*PROBLEM*
Can you return every one of the records below verbatim, with no changes at all?

▬▬▬

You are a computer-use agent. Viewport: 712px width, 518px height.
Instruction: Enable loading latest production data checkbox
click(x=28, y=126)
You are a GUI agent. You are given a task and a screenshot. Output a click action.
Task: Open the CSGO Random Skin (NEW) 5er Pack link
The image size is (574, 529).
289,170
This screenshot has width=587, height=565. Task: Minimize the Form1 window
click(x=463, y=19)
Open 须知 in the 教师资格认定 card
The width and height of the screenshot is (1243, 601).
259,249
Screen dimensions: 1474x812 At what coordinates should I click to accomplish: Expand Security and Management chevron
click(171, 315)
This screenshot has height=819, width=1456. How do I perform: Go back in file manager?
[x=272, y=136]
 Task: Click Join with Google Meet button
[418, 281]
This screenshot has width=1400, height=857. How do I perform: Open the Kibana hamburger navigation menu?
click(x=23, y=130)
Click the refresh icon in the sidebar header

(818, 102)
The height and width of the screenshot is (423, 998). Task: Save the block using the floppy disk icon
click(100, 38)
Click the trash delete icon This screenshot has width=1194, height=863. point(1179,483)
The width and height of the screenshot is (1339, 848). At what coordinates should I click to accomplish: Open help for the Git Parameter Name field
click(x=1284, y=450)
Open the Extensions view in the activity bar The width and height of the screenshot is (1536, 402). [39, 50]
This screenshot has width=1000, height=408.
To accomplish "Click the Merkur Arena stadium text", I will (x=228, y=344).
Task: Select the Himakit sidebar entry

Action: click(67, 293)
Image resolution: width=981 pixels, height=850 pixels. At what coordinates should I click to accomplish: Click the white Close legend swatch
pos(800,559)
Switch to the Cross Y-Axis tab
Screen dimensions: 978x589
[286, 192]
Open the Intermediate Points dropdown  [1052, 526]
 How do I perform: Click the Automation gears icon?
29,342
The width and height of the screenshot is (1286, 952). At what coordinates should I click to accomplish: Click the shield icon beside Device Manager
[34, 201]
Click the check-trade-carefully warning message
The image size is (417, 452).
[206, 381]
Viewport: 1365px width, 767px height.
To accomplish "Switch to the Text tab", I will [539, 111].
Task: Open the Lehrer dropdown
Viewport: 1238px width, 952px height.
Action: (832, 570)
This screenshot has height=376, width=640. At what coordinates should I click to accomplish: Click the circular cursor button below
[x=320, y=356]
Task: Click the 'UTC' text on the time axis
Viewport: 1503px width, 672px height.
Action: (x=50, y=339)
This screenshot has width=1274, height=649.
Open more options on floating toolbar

▬▬▬

*COMPLETED EXERCISE*
You are a computer-use agent. Viewport: 712px width, 518px height.
Instruction: Enable loading latest production data checkbox
click(x=28, y=126)
You are a GUI agent. You are given a task and a screenshot. Output a click action.
Task: Open the CSGO Random Skin (NEW) 5er Pack link
The image size is (574, 529).
289,170
This screenshot has width=587, height=565. Task: Minimize the Form1 window
click(x=463, y=19)
Open 须知 in the 教师资格认定 card
The width and height of the screenshot is (1243, 601).
259,249
Screen dimensions: 1474x812 At what coordinates should I click to accomplish: Expand Security and Management chevron
click(171, 315)
This screenshot has height=819, width=1456. How do I perform: Go back in file manager?
[x=272, y=136]
 Task: Click Join with Google Meet button
[418, 281]
This screenshot has width=1400, height=857. How do I perform: Open the Kibana hamburger navigation menu?
click(x=23, y=130)
Click the refresh icon in the sidebar header

(818, 102)
The height and width of the screenshot is (423, 998). Task: Save the block using the floppy disk icon
click(100, 38)
Click the trash delete icon This screenshot has width=1194, height=863. point(1179,483)
The width and height of the screenshot is (1339, 848). At what coordinates should I click to accomplish: Open help for the Git Parameter Name field
click(x=1284, y=450)
Open the Extensions view in the activity bar The width and height of the screenshot is (1536, 402). [39, 50]
This screenshot has width=1000, height=408.
To accomplish "Click the Merkur Arena stadium text", I will (x=228, y=344).
Task: Select the Himakit sidebar entry

Action: click(67, 293)
Image resolution: width=981 pixels, height=850 pixels. At what coordinates should I click to accomplish: Click the white Close legend swatch
pos(800,559)
Switch to the Cross Y-Axis tab
Screen dimensions: 978x589
[286, 192]
Open the Intermediate Points dropdown  [1052, 526]
 How do I perform: Click the Automation gears icon?
29,342
The width and height of the screenshot is (1286, 952). At what coordinates should I click to accomplish: Click the shield icon beside Device Manager
[34, 201]
Click the check-trade-carefully warning message
The image size is (417, 452).
[206, 381]
Viewport: 1365px width, 767px height.
To accomplish "Switch to the Text tab", I will [539, 111].
Task: Open the Lehrer dropdown
Viewport: 1238px width, 952px height.
Action: (832, 570)
This screenshot has height=376, width=640. At what coordinates should I click to accomplish: Click the circular cursor button below
[x=320, y=356]
Task: Click the 'UTC' text on the time axis
Viewport: 1503px width, 672px height.
Action: (x=50, y=339)
This screenshot has width=1274, height=649.
Open more options on floating toolbar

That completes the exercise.